▶ INSTRUCTIONS FOR THE TASK
Among the records below, find each line bearing the word "settings" and copy it.

▶ INPUT DATA

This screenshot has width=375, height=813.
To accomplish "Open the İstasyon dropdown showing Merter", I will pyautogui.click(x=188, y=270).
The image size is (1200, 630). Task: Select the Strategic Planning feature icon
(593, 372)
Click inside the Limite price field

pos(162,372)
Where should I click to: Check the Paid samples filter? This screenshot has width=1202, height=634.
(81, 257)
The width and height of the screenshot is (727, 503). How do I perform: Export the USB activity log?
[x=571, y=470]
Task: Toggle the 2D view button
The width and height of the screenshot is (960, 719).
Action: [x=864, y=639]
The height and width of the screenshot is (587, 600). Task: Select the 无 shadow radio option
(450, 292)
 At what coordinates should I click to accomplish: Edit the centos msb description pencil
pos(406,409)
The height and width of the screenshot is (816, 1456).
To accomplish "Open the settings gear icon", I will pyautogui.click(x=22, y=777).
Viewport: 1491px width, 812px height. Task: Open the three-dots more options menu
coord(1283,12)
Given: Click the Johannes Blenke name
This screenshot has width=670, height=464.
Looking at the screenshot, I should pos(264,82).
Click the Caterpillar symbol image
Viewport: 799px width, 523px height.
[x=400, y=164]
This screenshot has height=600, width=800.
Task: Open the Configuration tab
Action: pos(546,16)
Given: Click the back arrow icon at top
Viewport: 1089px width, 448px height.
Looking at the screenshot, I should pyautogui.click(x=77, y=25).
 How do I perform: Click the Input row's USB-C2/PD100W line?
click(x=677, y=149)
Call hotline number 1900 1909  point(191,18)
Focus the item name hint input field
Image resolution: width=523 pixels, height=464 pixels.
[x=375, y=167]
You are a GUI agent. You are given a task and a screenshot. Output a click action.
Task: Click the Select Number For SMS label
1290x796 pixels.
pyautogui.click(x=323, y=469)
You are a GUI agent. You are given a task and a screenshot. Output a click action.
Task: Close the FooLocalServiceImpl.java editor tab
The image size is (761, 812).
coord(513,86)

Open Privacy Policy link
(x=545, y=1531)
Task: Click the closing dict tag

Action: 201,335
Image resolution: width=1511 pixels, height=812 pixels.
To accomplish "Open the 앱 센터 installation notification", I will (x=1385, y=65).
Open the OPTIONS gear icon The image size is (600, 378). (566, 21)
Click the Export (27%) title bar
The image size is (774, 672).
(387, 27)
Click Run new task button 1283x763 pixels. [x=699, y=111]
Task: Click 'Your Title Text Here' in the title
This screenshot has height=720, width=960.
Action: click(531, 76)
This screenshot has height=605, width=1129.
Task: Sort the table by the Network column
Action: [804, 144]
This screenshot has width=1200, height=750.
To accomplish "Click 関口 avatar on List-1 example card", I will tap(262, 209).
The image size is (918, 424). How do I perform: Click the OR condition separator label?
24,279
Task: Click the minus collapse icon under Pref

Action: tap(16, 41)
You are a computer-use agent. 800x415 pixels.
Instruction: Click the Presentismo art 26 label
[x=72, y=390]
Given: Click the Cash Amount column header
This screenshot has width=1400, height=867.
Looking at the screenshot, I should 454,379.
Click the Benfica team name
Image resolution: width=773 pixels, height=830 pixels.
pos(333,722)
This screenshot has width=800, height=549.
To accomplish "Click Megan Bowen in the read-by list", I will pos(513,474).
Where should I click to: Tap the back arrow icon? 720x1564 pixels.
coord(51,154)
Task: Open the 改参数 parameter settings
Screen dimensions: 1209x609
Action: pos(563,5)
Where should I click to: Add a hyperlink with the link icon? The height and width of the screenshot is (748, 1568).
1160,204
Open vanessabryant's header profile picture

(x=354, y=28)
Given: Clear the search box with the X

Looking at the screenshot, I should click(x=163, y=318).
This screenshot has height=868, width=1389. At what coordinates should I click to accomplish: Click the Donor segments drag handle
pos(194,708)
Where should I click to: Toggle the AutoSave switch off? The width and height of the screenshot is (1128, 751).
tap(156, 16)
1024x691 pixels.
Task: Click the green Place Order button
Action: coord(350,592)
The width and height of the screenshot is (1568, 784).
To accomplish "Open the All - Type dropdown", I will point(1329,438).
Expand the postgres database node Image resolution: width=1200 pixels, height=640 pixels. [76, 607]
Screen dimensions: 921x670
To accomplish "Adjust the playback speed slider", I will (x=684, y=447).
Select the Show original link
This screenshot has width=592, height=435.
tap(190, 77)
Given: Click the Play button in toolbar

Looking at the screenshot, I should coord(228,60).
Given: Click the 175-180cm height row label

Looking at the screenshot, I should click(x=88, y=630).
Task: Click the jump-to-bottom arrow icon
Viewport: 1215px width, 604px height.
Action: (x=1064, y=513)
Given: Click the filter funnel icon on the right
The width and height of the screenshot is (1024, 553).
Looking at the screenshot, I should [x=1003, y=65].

▶ EXERCISE SOLUTION
To accomplish "Open the settings gear icon", I will pyautogui.click(x=22, y=777).
Task: Open the 改参数 parameter settings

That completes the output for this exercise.